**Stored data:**

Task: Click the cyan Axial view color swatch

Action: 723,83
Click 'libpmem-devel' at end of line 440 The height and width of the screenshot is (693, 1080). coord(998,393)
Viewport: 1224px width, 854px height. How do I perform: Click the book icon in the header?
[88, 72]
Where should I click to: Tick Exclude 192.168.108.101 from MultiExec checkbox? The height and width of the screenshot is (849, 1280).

**Task statement:**
Return each entry without altering a single word.

**Reply:**
Task: Click the cyan Axial view color swatch

Action: 723,83
Click 'libpmem-devel' at end of line 440 The height and width of the screenshot is (693, 1080). coord(998,393)
Viewport: 1224px width, 854px height. How do I perform: Click the book icon in the header?
[88, 72]
Where should I click to: Tick Exclude 192.168.108.101 from MultiExec checkbox? The height and width of the screenshot is (849, 1280).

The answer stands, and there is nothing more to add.